LanTo BRONZE said...
on May. 17 2017 at 10:15 am
LanTo BRONZE, Houston, Texas
1 article 0 photos 14 comments
I agree because people tend to find foods that have a certain color (that match their description) more appealing, while other foods that have this weird color to be less appealing. Therefore, many people are being manipulated (just like you said).

Sugars said...
on May. 17 2017 at 10:14 am
Sugars, Houston, Texas
0 articles 0 photos 14 comments
I agree with Kimberly. "Therefore, warning labels need to be placed on food products containing dye. Without knowledge of food dye, America could be poisoned." Although you said that they could be poisoned, I'm pretty sure that its not being shown or proof of it been poisonous or dangerous to humans.
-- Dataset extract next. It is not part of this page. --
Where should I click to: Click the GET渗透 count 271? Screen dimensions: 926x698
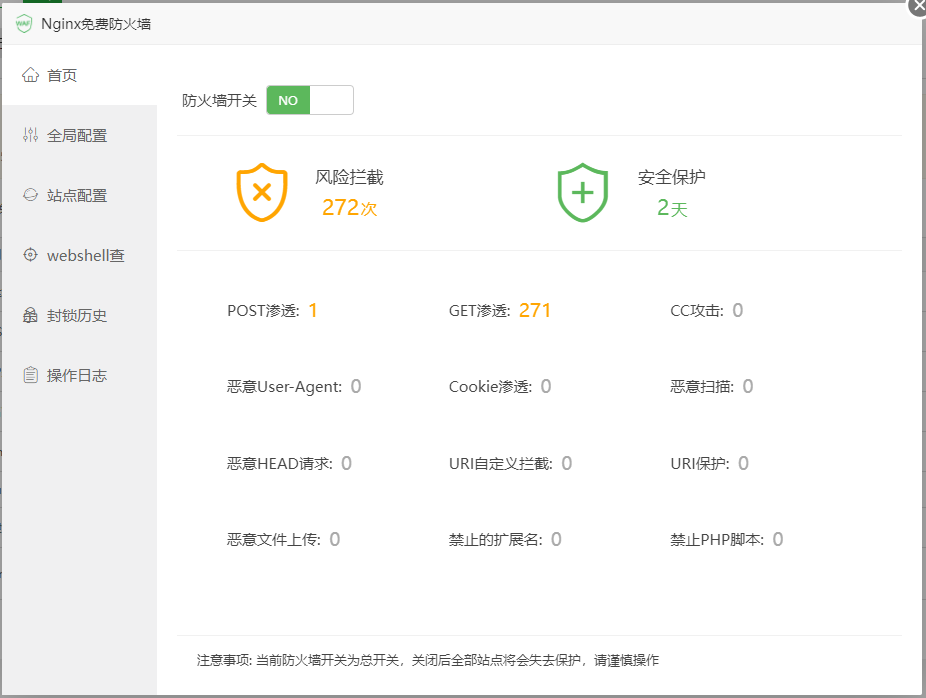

on May. 17 2017 at 10:05 am
Carsafety BRONZE, Houston, Texas
1 article 0 photos 14 comments
I agree with Kimberly and her points but also it may be one of the most effective food ingredients

on May. 17 2017 at 10:01 am
KimberlyNgo BRONZE, Houston, Texas
1 article 0 photos 14 comments
Food dyes don't get enough recognition on how dangerous they are. Americans overlook the ingredients in their food.